● **Written request**: Quote word for word the part of the inkjet substrate passage that begins at "The materials of" and stops after "shown in FIG. 5.".

A through-hole portion 11 is formed in the insulation film 6 by
forming a through-hole pattern by photolithography or the like and
etching the insulation film 6 by dry etching or the like.
[0035] A heat generating resistor layer 7, which is made of TaN,
TaSiN, or the like, and individual electrode wiring 8, which is
made of Al, Cu, Al--Cu, Al--Si or the like, are formed on the
insulation film 6 by reactive sputtering. A pattern is formed by
photolithography on the heat generating resistor layer 7 and the
individual electrode wiring 8, and the layer 7 and the wiring 8 are
continuously etched by reactive ion etching or the like. Moreover,
a part of the individual electrode wiring 8 is removed by
photolithography and wet etching. This part of the heat generating
resistor layer 7, which is exposed from the individual electrode
wiring 8, serves as an electrothermal transducer 14, which
corresponds to an energy generating element. The heat generating
resistor layer 7 and the individual electrode wiring 8 may be
stacked in the opposite order.
[0036] An insulation film 9, which is made of SiN, is formed on the
individual electrode wiring 8 by plasma CVD. An anti-cavitation
film 10 (hereinafter, referred to as a "protective film"), which
corresponds to an electroconductive protective film, is formed on
the insulation film 9 by sputtering. The protective film 10 is
disposed at least in an upper part of the substrate 1108
corresponding to the electrothermal transducer 14. A part of the
protective film 10 that is positioned in the upper part
corresponding to the electrothermal transducer 14 and that contacts
ink functions as the heat application portion 1102. In the present
embodiment, a tantalum (Ta) film is used as the protective film 10.
The materials of the recording element substrate 1100 described
above are examples, and the materials are not limited to the
aforementioned substances.
Electric Wiring Substrate
[0037] FIG. 5 illustrates the structure of an electric wiring
substrate 1300. The recording element substrates 1100 are also
shown in FIG. 5.
[0038] The electric wiring substrate 1300 electrically connects the
recording element substrates 1100 to the body of an inkjet
recording apparatus 3000. Electrical signals, electric power, and
the like, which are supplied from the outside and used to eject
ink, are supplied to the recording element substrates 1100 through
the electric wiring substrate 1300. In the present embodiment, the
electric wiring substrate 1300 is a flexible wiring substrate in
which wiring is formed on a resin film.

● **Data records**:
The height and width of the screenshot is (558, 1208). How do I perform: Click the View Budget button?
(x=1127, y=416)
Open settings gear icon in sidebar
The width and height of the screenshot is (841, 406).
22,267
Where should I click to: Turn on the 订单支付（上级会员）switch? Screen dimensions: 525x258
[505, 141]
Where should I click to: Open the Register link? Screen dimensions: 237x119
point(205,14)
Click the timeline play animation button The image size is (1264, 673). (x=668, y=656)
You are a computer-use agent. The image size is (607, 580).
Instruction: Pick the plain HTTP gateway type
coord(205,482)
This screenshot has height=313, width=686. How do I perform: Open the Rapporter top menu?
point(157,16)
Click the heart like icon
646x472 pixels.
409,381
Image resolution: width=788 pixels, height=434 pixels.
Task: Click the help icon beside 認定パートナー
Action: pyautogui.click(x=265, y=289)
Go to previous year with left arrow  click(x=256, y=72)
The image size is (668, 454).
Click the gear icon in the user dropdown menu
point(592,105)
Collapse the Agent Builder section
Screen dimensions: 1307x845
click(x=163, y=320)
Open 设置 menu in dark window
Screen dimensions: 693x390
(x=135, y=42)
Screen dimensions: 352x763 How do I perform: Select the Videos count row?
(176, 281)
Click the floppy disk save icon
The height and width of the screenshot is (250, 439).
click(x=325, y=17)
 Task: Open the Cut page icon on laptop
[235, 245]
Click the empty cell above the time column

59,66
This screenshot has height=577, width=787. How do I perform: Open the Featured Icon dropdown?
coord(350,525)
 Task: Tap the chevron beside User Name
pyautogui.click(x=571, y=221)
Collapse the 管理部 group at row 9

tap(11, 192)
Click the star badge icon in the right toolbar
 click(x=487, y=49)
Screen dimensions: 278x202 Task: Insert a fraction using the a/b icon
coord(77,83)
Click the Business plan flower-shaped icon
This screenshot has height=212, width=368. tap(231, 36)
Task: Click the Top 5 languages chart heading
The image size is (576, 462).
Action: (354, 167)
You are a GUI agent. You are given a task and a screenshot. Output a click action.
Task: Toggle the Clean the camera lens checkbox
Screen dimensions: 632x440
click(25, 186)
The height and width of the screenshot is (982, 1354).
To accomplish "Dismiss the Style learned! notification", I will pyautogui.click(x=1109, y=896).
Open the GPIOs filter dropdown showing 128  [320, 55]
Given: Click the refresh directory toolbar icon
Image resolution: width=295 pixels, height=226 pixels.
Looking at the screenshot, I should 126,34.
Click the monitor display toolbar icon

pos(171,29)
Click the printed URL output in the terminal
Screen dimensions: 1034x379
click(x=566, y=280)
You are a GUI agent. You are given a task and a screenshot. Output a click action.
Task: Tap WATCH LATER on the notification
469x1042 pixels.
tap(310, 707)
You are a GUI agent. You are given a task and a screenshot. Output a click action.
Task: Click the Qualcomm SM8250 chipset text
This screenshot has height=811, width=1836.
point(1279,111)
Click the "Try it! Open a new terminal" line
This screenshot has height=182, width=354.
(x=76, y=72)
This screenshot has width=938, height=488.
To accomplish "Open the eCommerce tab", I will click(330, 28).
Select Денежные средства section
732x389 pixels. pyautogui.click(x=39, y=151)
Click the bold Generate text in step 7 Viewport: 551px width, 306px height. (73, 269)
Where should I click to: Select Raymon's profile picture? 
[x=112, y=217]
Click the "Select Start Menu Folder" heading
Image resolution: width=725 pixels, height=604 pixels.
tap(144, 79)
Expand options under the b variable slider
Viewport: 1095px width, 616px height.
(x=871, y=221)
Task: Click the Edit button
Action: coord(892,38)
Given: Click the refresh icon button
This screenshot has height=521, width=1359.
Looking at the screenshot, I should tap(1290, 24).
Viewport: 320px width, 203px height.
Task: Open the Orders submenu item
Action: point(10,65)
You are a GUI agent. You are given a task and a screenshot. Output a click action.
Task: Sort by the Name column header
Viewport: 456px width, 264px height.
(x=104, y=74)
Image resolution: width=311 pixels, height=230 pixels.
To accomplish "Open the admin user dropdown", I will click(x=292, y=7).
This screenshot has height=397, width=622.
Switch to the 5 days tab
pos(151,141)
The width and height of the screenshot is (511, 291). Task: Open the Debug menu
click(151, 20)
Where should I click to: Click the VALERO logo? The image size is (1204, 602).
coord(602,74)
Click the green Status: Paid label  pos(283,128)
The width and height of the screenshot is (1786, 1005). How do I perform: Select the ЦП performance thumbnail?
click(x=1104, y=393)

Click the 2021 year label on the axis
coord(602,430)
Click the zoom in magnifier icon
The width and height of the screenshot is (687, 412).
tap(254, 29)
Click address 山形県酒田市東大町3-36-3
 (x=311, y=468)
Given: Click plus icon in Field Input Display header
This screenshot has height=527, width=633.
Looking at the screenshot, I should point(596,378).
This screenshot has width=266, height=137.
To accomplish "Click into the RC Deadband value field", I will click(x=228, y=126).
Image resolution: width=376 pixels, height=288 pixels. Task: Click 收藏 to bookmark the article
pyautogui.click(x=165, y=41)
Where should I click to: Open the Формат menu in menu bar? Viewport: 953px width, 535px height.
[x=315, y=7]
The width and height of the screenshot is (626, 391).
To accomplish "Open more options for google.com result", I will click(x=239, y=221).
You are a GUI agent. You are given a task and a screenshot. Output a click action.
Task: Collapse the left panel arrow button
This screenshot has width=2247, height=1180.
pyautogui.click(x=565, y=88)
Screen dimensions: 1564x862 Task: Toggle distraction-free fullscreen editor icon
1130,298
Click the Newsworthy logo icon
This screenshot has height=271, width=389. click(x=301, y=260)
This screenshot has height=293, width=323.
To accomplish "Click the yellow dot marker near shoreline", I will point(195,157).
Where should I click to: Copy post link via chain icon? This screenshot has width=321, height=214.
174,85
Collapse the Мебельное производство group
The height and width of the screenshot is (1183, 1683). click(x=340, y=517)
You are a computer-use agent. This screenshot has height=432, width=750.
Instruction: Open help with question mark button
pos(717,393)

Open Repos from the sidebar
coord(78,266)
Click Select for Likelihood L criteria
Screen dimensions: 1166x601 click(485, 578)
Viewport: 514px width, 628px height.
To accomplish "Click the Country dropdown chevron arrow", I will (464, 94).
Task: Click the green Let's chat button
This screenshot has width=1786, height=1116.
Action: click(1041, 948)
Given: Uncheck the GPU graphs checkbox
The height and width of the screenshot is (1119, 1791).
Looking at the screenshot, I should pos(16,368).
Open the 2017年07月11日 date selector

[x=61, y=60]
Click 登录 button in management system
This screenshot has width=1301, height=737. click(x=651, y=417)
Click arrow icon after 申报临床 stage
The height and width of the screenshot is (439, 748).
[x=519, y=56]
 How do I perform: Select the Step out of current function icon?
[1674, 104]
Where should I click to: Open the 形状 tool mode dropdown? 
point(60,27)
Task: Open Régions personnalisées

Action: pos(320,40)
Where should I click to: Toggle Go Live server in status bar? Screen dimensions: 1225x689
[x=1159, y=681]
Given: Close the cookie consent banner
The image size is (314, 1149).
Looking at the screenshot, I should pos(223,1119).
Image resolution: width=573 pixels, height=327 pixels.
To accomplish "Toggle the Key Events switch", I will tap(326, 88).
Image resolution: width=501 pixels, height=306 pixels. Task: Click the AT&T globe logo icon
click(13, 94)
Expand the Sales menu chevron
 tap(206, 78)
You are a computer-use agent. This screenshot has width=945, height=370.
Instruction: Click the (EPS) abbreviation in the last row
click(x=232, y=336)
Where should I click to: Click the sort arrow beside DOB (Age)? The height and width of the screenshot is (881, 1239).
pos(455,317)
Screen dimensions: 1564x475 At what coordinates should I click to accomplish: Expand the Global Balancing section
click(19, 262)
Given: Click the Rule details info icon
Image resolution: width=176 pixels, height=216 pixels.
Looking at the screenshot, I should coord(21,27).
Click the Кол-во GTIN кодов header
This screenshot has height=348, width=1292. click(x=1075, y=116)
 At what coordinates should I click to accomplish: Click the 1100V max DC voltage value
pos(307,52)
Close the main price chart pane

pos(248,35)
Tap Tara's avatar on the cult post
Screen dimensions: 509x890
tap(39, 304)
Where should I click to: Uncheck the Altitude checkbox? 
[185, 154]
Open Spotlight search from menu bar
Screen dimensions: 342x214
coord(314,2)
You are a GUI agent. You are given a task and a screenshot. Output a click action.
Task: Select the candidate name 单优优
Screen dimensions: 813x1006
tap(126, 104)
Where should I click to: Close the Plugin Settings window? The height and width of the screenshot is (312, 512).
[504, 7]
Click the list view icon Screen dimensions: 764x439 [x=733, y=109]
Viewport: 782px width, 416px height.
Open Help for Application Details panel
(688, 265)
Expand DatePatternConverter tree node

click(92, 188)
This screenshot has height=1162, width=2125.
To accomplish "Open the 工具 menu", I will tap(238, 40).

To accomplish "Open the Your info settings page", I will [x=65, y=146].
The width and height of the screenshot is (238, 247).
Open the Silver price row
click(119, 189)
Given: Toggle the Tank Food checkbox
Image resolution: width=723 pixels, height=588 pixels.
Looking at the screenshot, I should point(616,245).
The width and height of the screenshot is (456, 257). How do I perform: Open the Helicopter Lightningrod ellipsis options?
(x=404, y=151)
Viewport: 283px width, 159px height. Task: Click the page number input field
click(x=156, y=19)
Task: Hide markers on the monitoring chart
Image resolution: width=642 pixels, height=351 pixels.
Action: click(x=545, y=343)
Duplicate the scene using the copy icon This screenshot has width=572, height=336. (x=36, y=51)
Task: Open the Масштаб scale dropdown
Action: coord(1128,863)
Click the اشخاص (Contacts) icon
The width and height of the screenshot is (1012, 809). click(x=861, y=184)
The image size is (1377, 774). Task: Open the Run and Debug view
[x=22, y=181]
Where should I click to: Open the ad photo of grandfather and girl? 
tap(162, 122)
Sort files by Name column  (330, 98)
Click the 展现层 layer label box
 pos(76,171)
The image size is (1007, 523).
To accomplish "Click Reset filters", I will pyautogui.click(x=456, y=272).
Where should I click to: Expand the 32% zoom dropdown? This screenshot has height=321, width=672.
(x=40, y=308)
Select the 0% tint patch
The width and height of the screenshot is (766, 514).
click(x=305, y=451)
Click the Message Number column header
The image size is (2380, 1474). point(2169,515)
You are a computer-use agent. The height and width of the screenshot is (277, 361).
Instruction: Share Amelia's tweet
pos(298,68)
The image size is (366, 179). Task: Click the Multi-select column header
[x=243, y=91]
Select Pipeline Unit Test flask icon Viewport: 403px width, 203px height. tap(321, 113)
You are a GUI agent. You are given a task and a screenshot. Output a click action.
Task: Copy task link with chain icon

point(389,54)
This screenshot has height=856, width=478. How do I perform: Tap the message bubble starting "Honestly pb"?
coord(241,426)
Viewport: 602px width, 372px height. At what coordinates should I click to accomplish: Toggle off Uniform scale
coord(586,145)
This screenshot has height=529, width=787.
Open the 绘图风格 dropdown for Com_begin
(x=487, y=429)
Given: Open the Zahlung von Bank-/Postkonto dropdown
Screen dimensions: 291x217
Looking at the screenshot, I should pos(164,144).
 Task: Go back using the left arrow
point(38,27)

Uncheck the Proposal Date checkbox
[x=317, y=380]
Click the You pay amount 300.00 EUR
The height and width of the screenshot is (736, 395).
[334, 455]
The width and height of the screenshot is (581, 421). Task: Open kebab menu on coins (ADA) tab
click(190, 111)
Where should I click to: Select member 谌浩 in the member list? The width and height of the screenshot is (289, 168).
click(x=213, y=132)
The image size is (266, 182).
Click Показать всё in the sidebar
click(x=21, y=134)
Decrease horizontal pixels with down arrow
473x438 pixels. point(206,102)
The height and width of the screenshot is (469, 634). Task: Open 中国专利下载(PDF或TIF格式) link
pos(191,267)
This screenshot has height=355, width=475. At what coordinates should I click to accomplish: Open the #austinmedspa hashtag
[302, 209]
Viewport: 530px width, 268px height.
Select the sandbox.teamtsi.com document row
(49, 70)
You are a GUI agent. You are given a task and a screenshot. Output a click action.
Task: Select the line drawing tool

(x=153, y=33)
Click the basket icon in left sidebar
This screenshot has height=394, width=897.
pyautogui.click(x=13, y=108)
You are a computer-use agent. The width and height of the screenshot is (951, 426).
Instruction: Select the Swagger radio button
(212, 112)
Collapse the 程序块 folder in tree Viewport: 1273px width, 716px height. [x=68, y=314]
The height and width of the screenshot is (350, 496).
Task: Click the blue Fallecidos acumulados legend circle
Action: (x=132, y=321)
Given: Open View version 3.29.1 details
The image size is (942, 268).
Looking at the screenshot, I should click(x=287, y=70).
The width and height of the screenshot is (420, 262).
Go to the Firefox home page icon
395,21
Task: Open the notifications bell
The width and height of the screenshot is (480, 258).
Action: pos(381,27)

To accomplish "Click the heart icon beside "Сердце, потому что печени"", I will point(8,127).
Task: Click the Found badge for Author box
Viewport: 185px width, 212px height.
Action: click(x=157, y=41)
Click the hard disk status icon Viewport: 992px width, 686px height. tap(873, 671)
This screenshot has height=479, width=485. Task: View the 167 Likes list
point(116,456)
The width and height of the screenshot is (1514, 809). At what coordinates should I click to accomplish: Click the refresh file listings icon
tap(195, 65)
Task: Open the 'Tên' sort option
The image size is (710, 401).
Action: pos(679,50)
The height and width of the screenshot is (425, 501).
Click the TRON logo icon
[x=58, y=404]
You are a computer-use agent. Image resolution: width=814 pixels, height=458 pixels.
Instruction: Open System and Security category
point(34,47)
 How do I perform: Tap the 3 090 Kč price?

● **Task answer**:
The materials of the recording element substrate 1100 described
above are examples, and the materials are not limited to the
aforementioned substances.
Electric Wiring Substrate
[0037] FIG. 5 illustrates the structure of an electric wiring
substrate 1300. The recording element substrates 1100 are also
shown in FIG. 5.